Material provided |
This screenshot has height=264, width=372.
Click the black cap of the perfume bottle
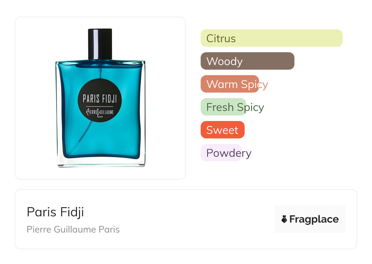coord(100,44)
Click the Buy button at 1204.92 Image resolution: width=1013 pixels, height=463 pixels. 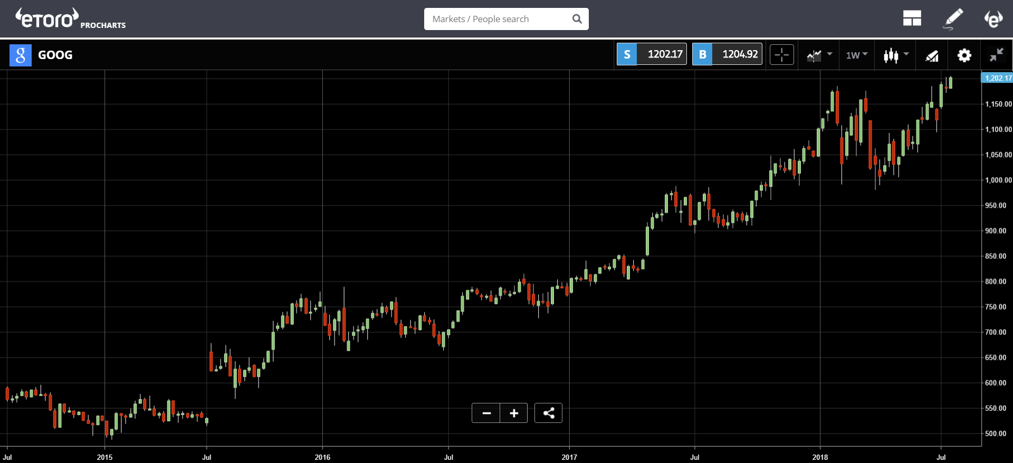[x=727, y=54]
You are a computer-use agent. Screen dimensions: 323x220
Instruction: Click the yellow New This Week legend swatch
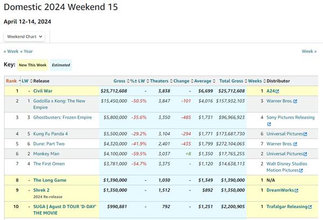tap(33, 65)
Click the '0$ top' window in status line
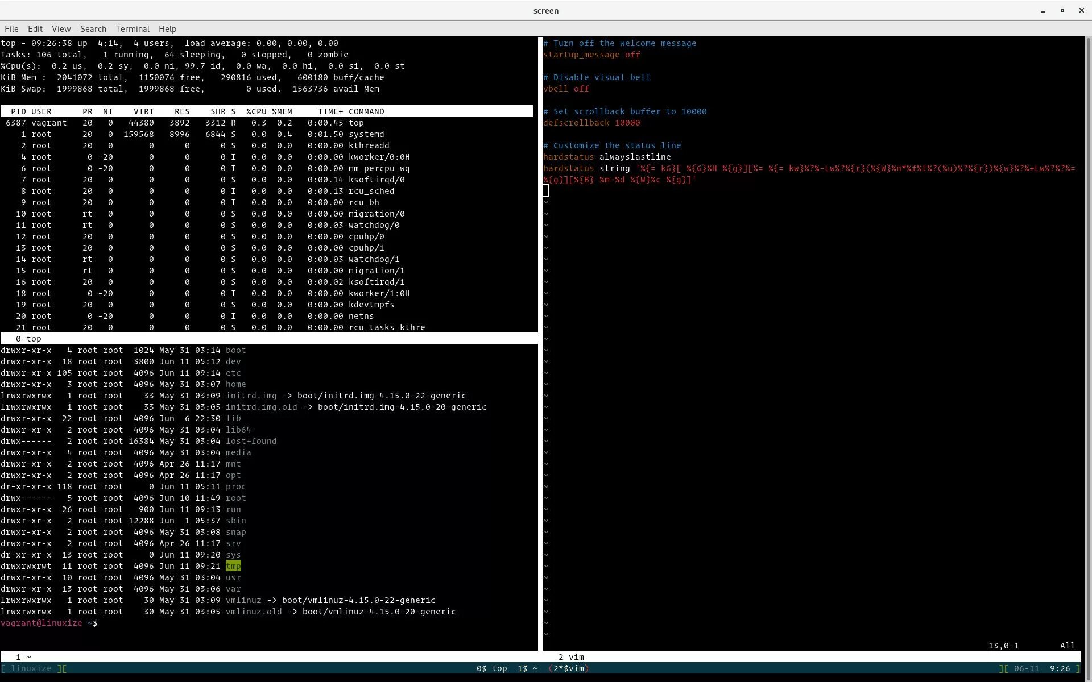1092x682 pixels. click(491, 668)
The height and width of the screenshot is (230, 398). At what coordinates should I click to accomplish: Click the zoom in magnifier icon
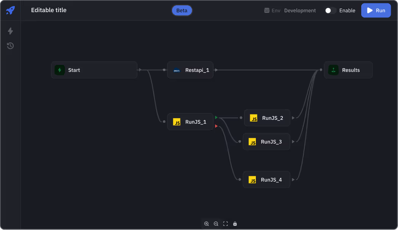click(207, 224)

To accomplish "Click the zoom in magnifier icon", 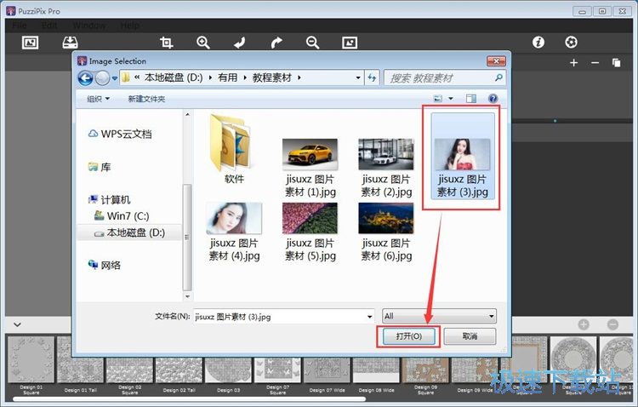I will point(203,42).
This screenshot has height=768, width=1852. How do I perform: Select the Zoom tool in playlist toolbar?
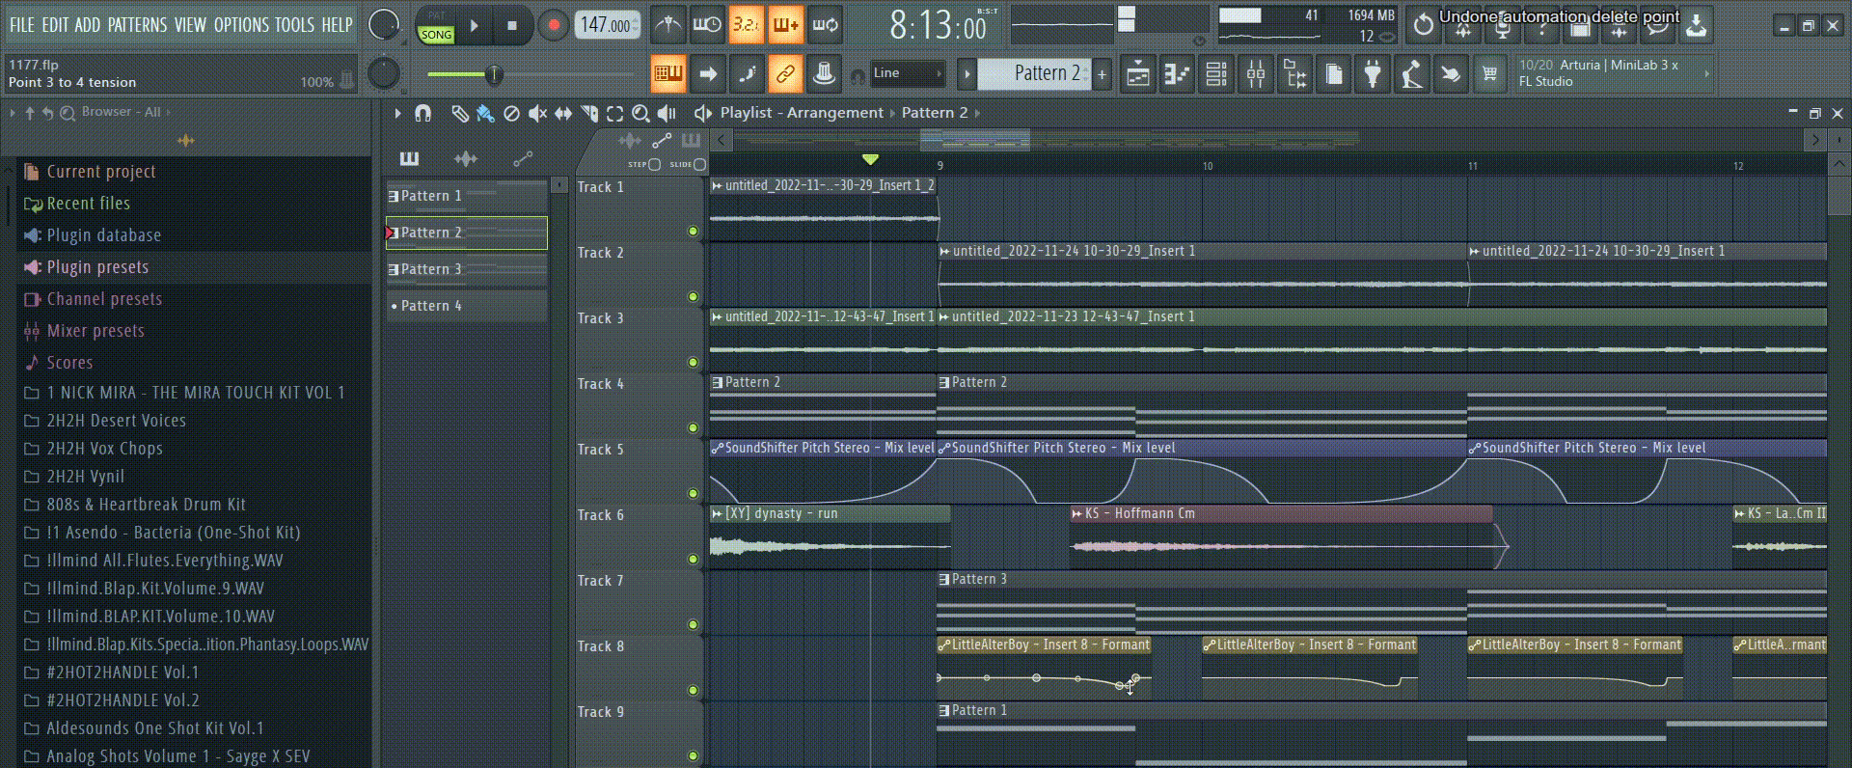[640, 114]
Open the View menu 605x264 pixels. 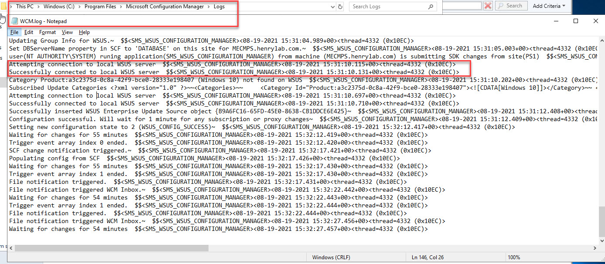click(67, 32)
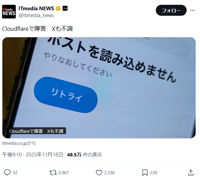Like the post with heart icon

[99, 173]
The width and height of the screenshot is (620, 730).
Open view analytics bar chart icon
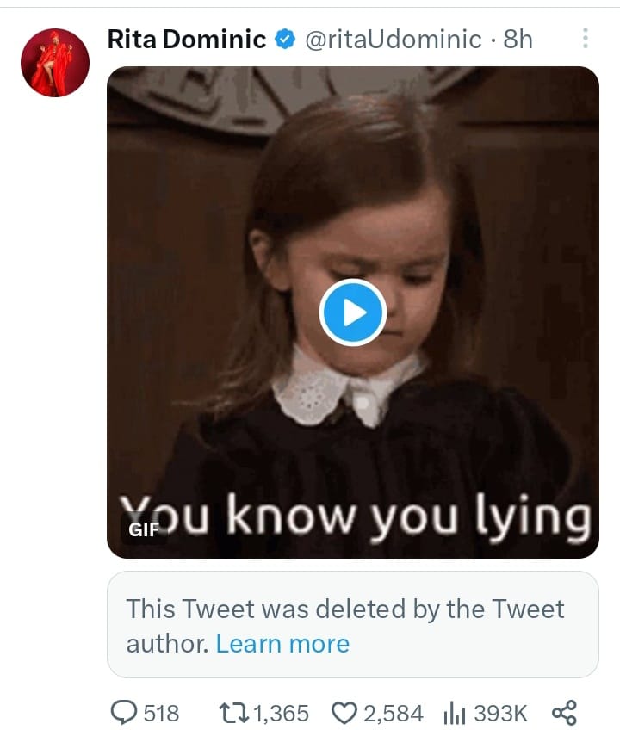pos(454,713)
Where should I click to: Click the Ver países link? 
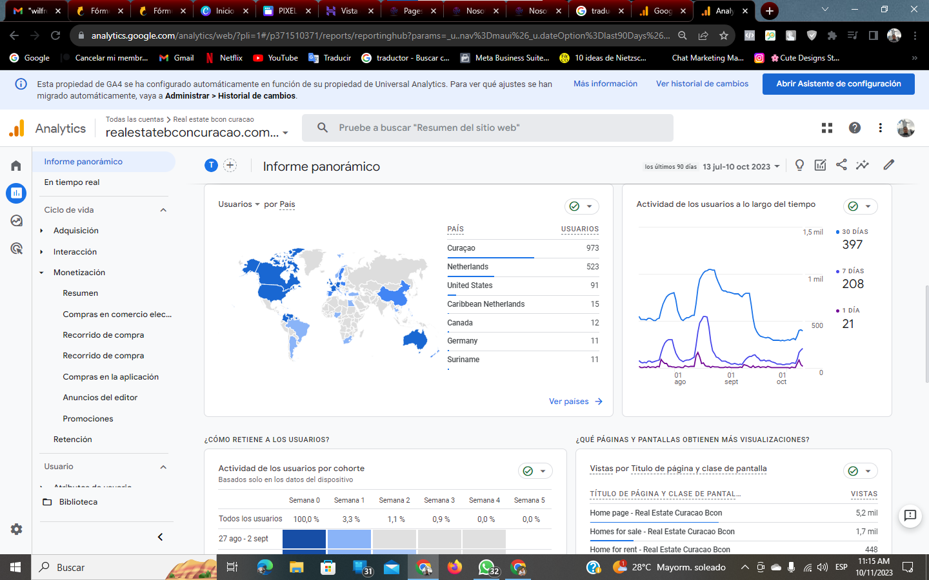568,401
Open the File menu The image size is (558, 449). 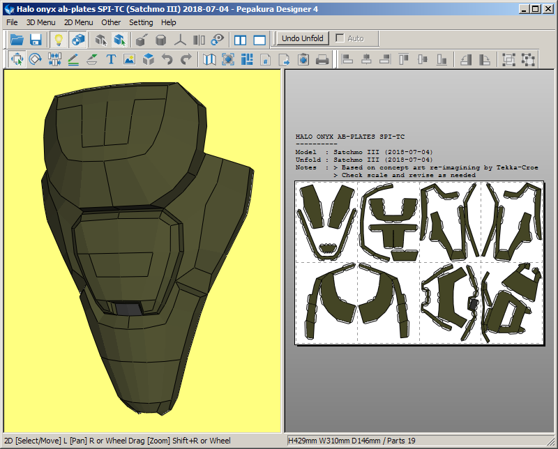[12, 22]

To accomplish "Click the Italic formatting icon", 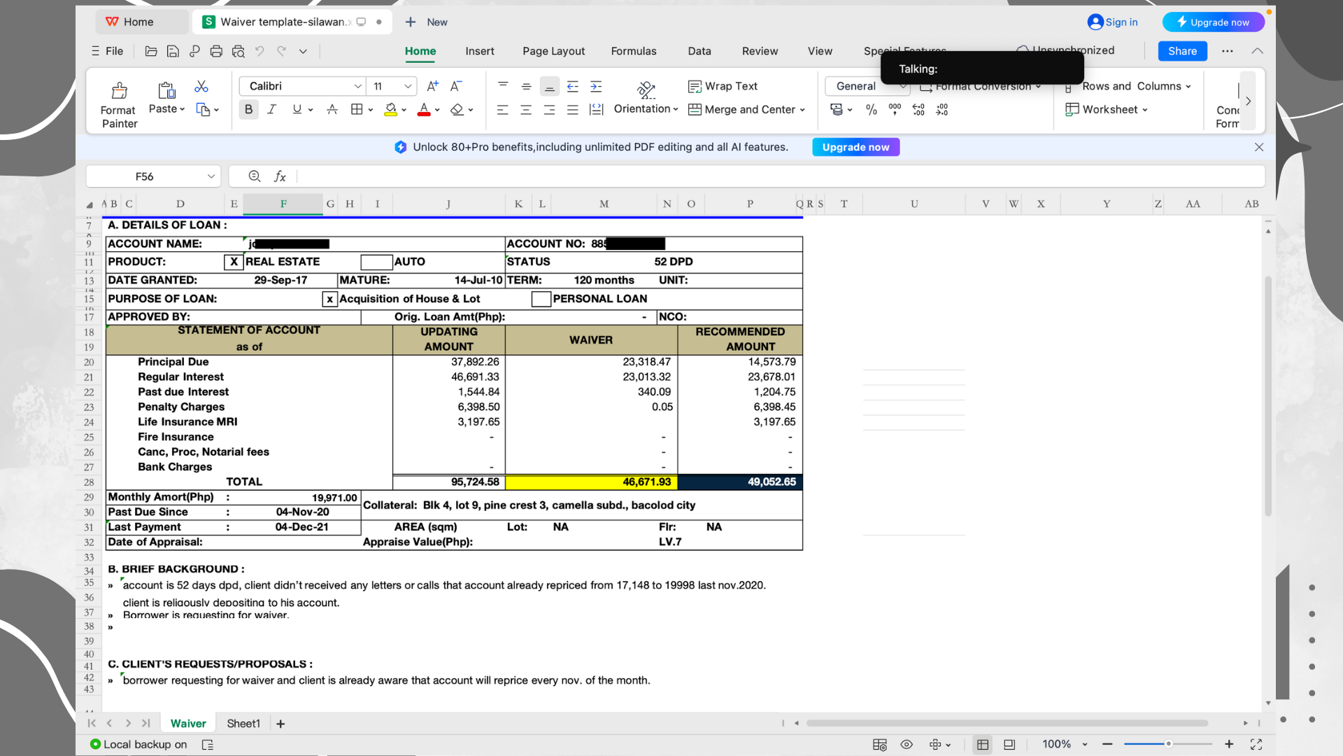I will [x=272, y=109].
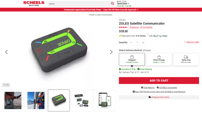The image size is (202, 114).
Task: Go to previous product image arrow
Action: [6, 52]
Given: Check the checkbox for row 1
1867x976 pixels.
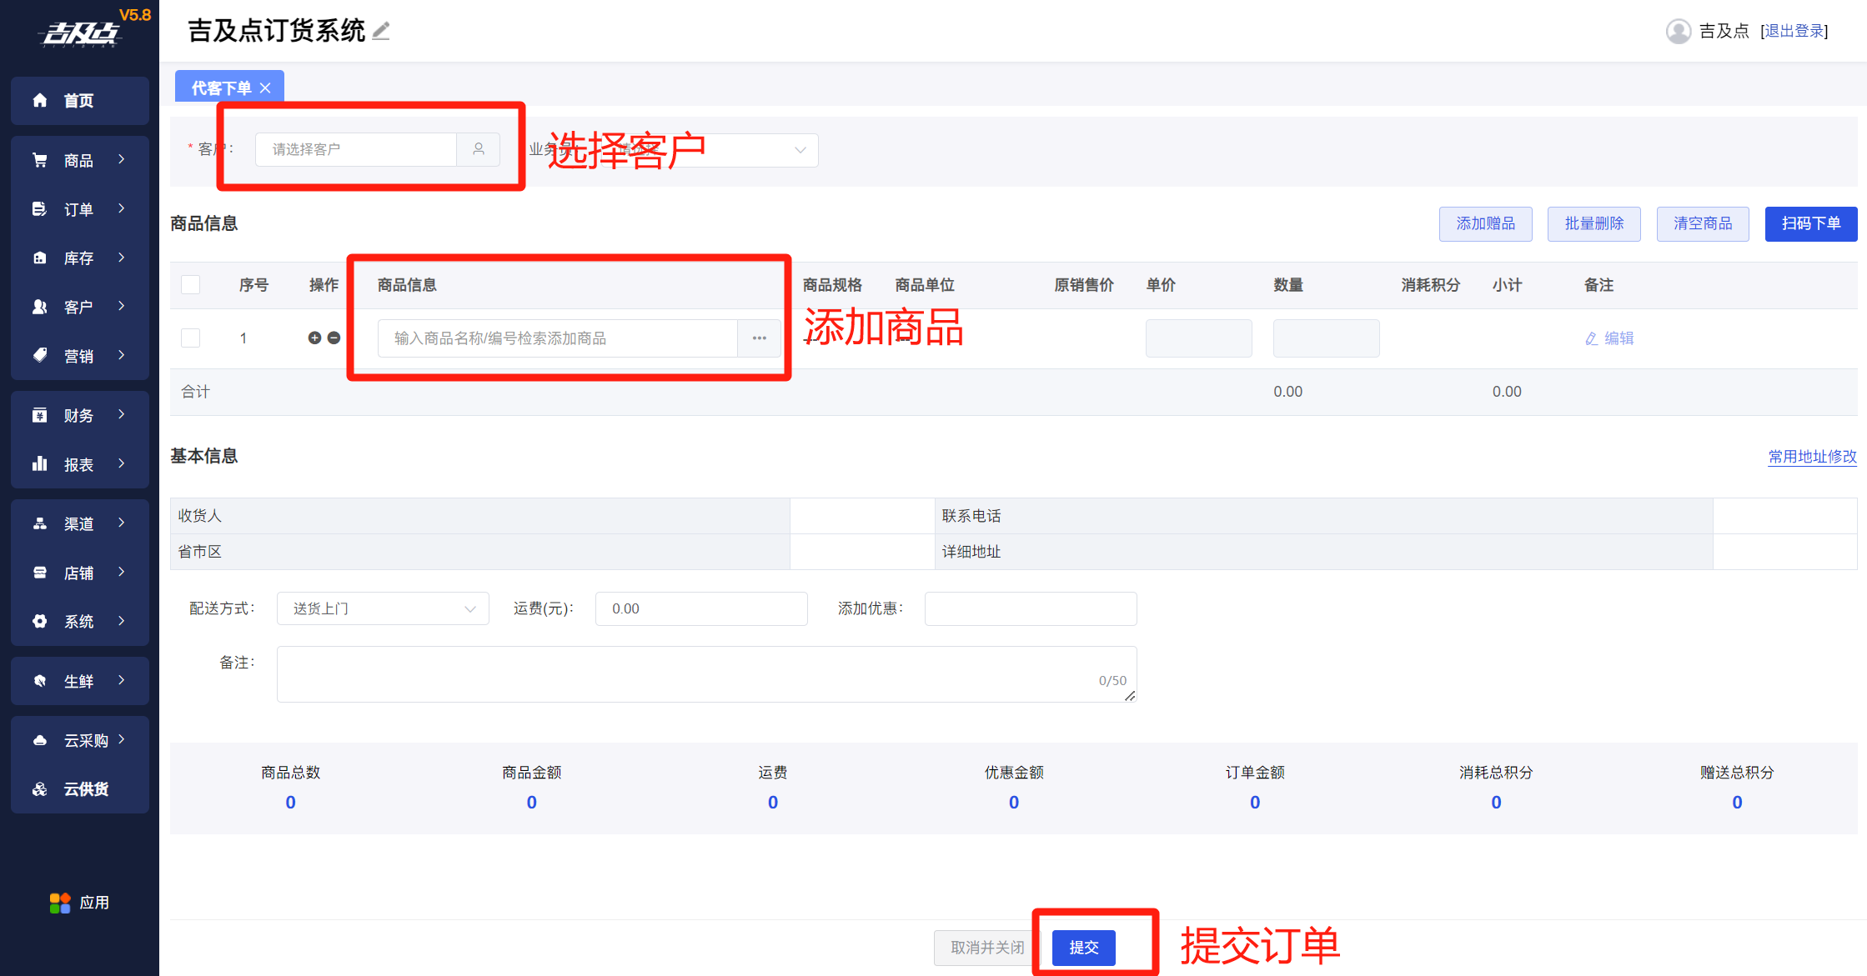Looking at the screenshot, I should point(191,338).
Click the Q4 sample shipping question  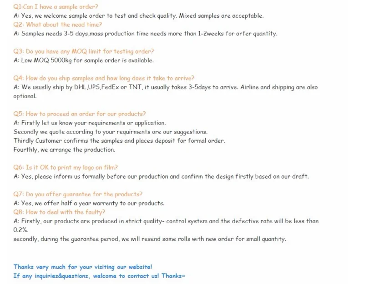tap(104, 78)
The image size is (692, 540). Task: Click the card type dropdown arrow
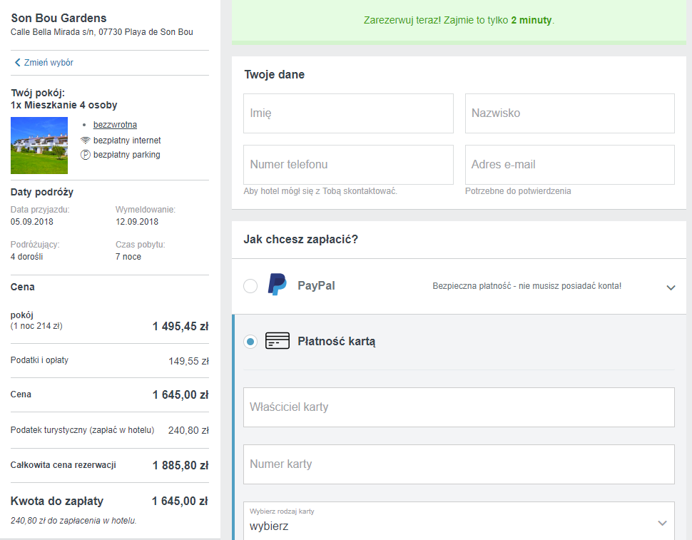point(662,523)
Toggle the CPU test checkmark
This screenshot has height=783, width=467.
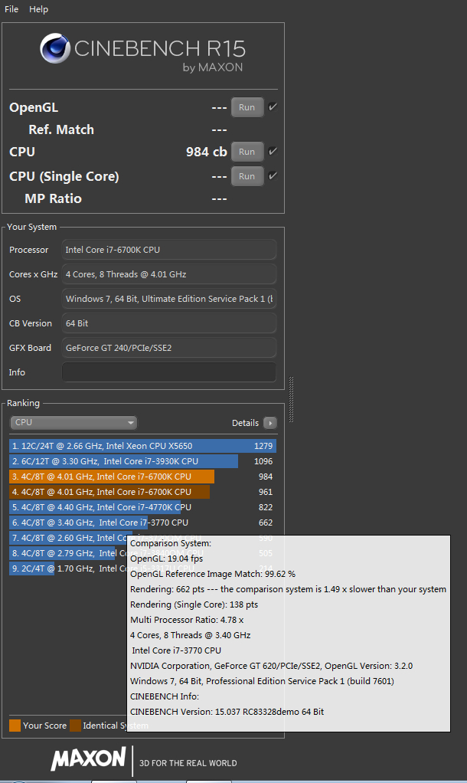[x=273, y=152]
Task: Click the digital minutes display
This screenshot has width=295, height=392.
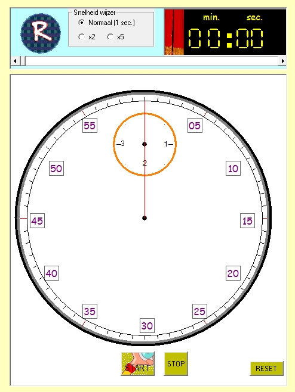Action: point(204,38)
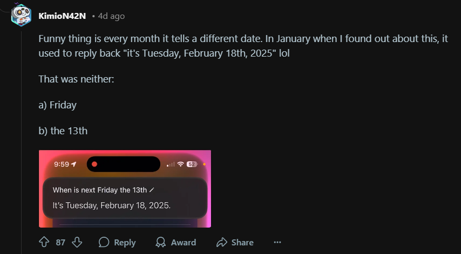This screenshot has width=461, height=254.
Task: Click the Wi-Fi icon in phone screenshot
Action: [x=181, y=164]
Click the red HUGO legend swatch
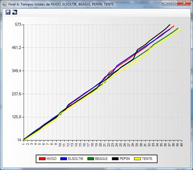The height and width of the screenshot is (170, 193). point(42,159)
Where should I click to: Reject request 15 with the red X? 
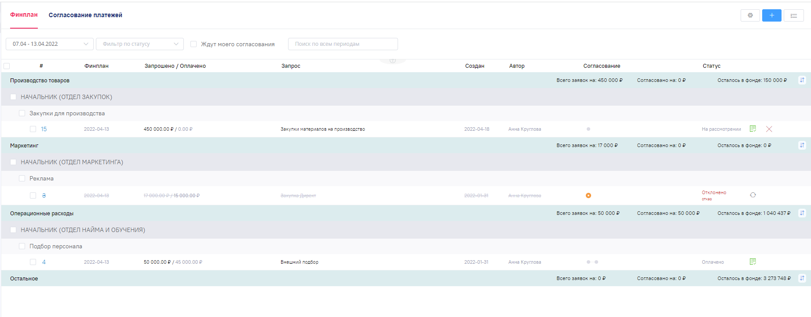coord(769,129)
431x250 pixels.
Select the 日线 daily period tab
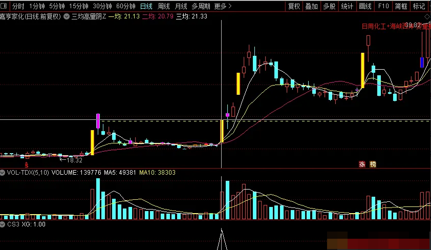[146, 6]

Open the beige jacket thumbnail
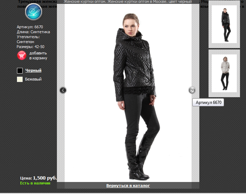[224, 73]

Instructions to follow | Transcribe the records verbatim, starting at the line containing "Toggle the CPU test checkmark" and ending at the line containing "The height and width of the screenshot is (170, 193).", omitting the pictures from your answer.

Output of the exercise |
Toggle the CPU test checkmark
This screenshot has height=783, width=467.
[x=273, y=152]
Task: Click the digital minutes display
This screenshot has width=295, height=392.
Action: point(204,38)
This screenshot has width=461, height=254.
Task: Click the Wi-Fi icon in phone screenshot
Action: [x=181, y=164]
Click the red HUGO legend swatch
The height and width of the screenshot is (170, 193). point(42,159)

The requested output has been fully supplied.